---------- AVAILABLE DATA ----------

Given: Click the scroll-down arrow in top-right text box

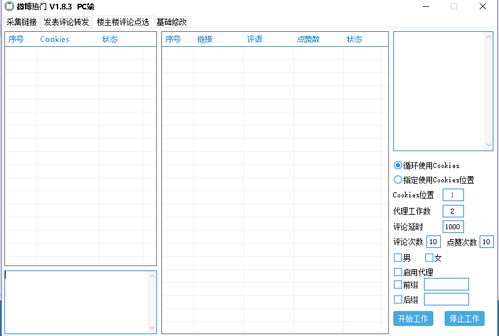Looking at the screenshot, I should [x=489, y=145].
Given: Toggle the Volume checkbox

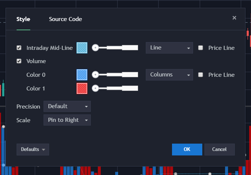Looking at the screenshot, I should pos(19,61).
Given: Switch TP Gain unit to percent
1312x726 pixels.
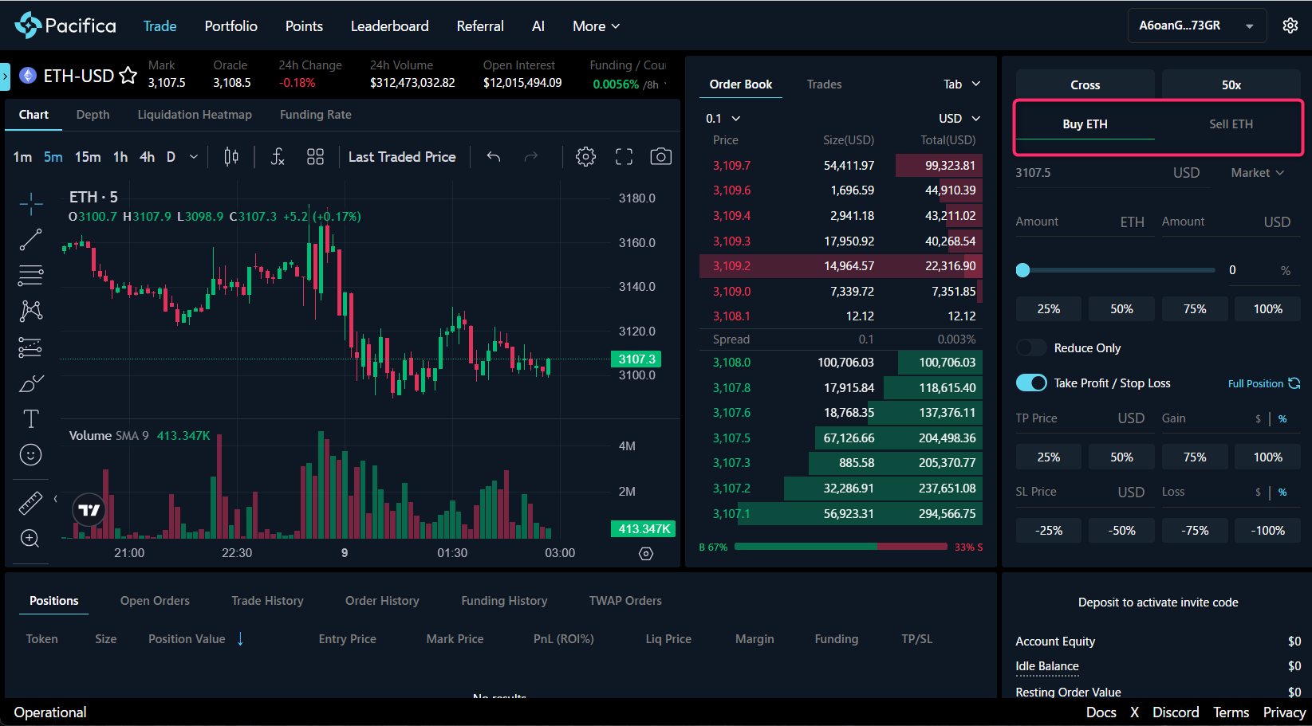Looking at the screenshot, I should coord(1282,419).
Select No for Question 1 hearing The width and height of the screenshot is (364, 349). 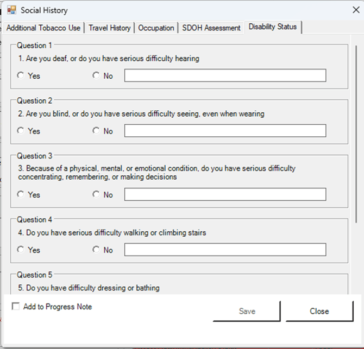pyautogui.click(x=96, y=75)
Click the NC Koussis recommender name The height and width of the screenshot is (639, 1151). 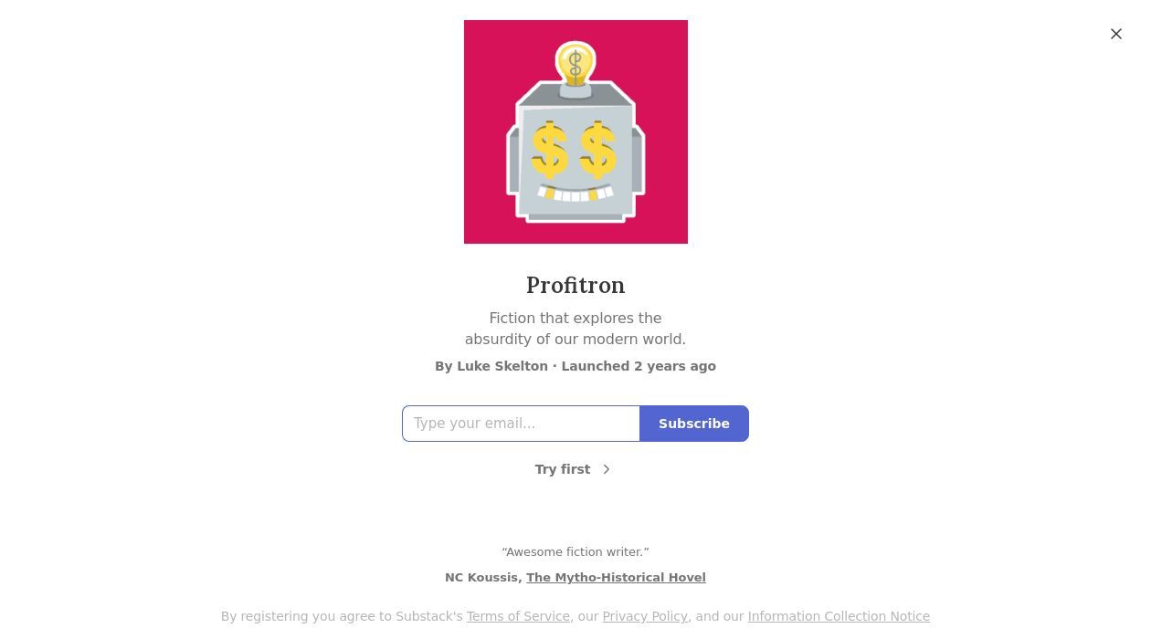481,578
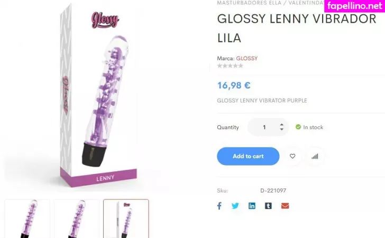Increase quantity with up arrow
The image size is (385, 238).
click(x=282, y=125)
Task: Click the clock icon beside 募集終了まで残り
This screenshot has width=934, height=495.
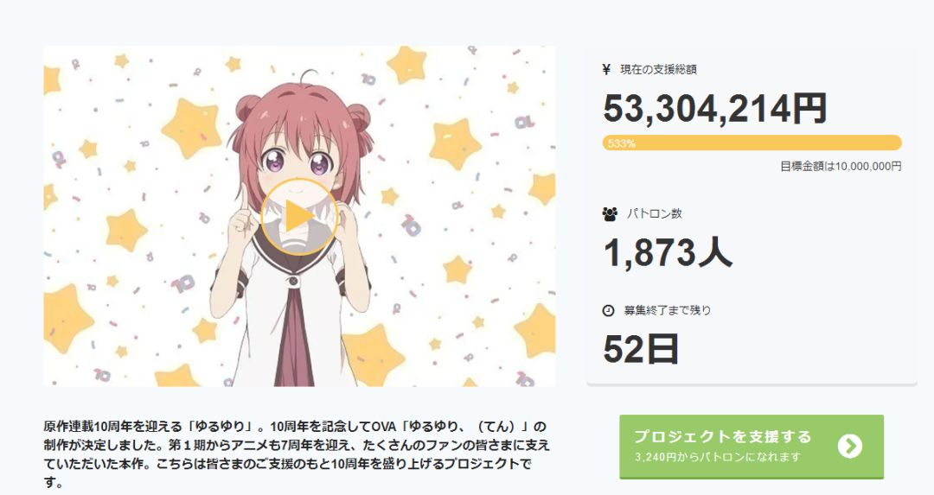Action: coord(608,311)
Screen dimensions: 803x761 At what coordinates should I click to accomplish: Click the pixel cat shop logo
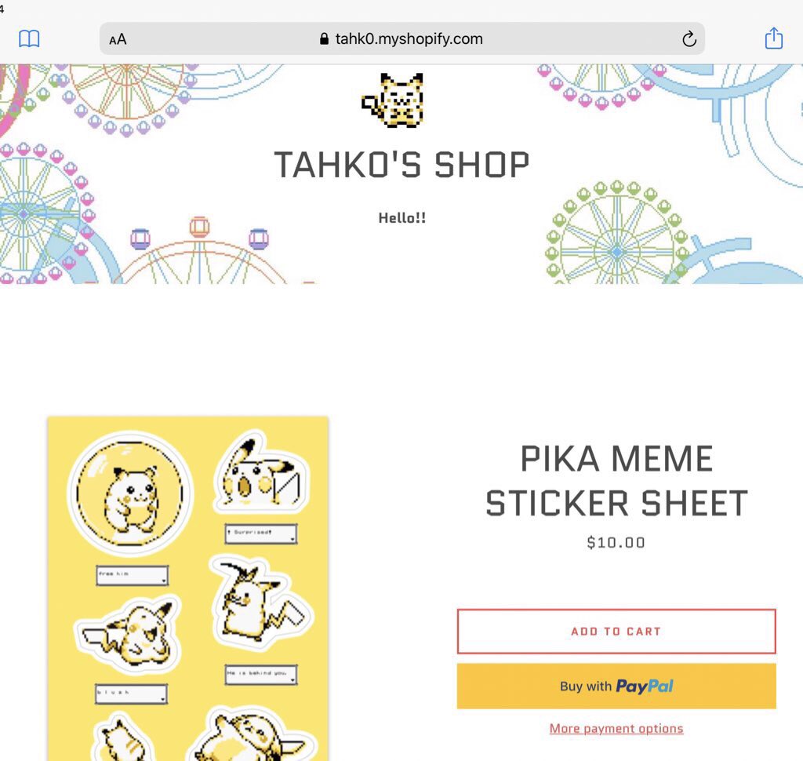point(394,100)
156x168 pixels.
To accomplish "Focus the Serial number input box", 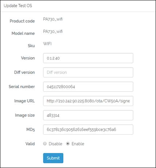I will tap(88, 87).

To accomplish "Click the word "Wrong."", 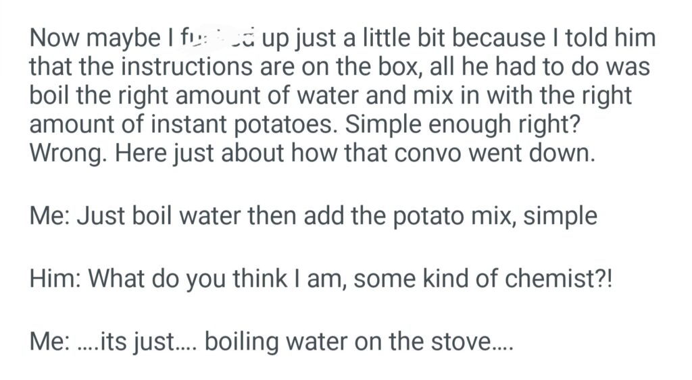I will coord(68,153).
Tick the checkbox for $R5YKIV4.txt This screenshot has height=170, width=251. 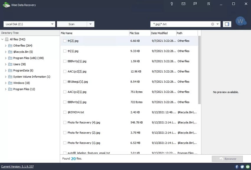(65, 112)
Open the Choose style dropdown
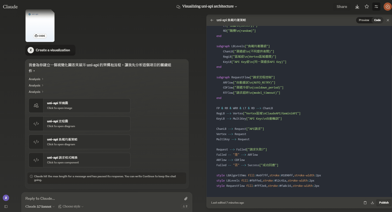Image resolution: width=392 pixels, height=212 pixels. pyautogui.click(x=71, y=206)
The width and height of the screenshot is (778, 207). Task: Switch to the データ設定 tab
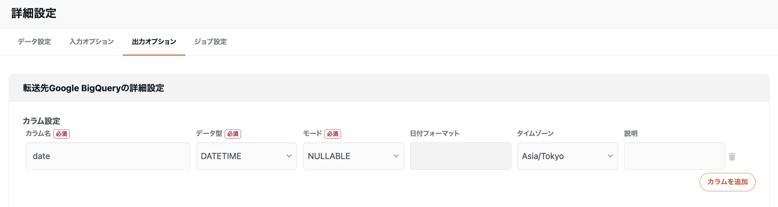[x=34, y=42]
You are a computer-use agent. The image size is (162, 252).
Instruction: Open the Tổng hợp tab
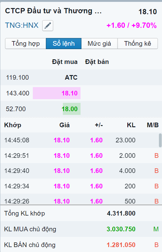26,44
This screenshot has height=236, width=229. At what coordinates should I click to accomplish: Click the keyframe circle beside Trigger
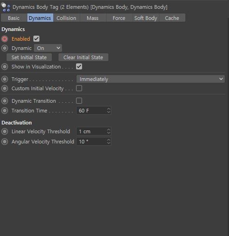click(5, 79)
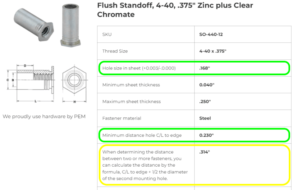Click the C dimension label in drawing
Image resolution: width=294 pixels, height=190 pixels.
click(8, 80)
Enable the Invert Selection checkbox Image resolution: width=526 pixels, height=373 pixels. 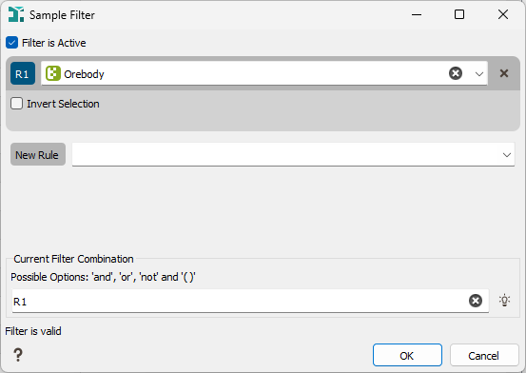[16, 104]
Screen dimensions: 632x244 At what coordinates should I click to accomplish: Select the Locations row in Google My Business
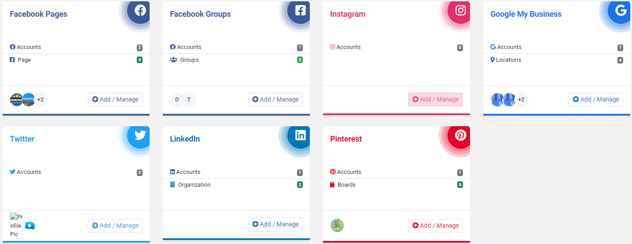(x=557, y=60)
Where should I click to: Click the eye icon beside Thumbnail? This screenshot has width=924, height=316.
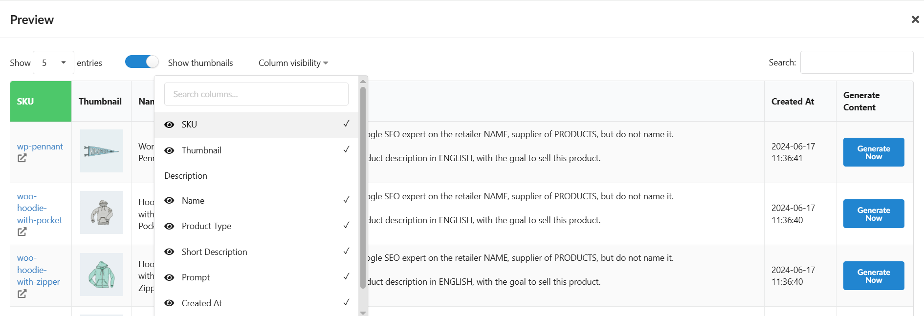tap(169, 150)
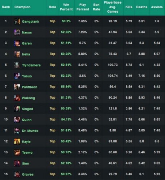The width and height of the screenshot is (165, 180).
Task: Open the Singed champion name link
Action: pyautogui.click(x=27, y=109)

----------

What must be output is the exact run of lines from the one holding "Screen dimensions: 632x244" through the end of the entries above, both ends included, minus the pictures.

Screen dimensions: 632x244 At what coordinates should I click to accomplish: Select the Locations row in Google My Business
(x=557, y=60)
Where should I click to: Click the eye icon beside Thumbnail? This screenshot has width=924, height=316.
tap(169, 150)
The width and height of the screenshot is (165, 180).
Task: Open the Singed champion name link
Action: pyautogui.click(x=27, y=109)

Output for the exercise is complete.